Assigned task >>
Each line of the data below containing "menu" needs to be listed.

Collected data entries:
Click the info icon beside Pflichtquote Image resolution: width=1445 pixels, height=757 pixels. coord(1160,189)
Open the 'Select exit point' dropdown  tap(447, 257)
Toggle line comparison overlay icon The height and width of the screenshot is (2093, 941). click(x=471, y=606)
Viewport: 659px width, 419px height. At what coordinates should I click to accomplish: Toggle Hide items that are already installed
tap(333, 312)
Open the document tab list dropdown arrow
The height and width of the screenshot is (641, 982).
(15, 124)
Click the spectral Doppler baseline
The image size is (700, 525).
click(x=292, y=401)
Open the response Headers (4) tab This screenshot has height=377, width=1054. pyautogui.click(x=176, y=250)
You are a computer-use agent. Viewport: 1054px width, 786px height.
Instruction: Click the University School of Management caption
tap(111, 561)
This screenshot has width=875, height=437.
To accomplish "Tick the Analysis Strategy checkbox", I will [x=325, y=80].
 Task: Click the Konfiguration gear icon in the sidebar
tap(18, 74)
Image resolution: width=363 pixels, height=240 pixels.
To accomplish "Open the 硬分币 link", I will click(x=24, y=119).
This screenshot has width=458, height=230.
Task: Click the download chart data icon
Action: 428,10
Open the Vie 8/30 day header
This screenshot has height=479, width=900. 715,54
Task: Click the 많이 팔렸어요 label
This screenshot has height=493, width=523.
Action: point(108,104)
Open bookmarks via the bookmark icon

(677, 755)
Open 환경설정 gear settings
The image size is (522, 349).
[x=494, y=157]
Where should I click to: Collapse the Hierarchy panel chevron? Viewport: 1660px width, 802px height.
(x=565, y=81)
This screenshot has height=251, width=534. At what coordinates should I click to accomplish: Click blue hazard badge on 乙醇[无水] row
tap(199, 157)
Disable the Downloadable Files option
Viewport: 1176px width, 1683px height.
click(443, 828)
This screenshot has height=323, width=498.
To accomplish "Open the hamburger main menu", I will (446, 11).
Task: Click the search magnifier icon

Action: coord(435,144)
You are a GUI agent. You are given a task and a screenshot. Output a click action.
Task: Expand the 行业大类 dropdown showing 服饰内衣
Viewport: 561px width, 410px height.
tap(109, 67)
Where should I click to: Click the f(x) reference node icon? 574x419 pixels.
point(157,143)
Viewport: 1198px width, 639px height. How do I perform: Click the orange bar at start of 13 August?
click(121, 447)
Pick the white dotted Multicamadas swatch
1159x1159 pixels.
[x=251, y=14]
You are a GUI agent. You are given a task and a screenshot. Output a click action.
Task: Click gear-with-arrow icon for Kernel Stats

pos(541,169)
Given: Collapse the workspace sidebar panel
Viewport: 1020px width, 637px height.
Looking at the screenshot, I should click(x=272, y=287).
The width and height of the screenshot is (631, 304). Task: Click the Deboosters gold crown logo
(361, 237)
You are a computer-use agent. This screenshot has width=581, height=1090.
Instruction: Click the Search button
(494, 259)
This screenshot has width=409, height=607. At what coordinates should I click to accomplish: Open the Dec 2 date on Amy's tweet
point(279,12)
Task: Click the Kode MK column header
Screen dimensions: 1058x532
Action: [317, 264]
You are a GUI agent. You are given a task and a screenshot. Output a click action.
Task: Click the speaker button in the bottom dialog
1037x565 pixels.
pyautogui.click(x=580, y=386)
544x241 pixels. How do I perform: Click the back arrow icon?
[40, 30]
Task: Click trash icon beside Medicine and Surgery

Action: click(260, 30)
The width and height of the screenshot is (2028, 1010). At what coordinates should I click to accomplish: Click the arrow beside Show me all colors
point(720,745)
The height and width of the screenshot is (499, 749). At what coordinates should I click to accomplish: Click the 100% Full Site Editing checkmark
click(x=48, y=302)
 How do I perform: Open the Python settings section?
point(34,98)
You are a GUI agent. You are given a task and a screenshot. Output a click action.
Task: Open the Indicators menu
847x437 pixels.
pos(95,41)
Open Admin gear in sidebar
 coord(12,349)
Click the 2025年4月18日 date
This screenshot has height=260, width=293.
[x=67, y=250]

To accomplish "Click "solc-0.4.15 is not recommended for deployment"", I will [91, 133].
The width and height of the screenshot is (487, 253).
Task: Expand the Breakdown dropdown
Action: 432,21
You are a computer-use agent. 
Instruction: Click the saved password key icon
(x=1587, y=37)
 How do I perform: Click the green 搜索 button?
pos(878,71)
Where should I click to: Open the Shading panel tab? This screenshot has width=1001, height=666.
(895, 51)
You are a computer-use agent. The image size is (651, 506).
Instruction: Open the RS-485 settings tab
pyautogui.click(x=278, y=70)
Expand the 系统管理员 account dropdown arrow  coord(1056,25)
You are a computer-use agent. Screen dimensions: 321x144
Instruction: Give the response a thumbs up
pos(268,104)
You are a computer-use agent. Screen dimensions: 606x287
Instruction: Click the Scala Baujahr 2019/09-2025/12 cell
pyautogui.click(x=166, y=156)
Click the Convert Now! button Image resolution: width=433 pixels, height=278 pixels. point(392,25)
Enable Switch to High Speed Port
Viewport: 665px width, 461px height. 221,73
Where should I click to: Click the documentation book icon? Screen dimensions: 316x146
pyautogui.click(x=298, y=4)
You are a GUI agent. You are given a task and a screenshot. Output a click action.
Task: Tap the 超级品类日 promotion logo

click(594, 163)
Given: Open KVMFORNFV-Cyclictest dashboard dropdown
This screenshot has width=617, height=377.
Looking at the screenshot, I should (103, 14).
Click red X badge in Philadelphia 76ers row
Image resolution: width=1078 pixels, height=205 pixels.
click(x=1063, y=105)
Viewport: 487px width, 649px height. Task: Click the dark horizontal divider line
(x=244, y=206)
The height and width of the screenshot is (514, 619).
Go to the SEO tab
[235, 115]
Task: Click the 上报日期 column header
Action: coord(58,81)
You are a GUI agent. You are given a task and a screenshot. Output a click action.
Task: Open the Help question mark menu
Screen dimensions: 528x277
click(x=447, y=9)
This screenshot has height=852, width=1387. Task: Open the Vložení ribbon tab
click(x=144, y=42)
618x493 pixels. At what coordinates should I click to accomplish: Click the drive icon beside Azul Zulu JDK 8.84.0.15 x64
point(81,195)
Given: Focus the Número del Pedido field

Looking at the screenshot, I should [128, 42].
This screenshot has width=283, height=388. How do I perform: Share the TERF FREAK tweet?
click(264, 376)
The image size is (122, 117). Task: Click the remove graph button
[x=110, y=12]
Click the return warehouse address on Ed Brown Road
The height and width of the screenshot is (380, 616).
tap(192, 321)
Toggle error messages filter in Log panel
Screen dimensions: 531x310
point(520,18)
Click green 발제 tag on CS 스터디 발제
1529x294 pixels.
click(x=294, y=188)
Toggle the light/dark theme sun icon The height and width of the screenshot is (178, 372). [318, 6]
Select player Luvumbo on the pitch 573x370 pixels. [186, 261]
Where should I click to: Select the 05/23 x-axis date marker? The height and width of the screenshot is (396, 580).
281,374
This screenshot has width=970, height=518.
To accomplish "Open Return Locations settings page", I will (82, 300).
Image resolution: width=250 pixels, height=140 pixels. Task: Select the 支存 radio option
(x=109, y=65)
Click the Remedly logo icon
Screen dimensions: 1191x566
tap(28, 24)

Completed task >>
To accomplish "Open the hamburger main menu", I will (446, 11).
Task: Open the Indicators menu
Task: Open the Help question mark menu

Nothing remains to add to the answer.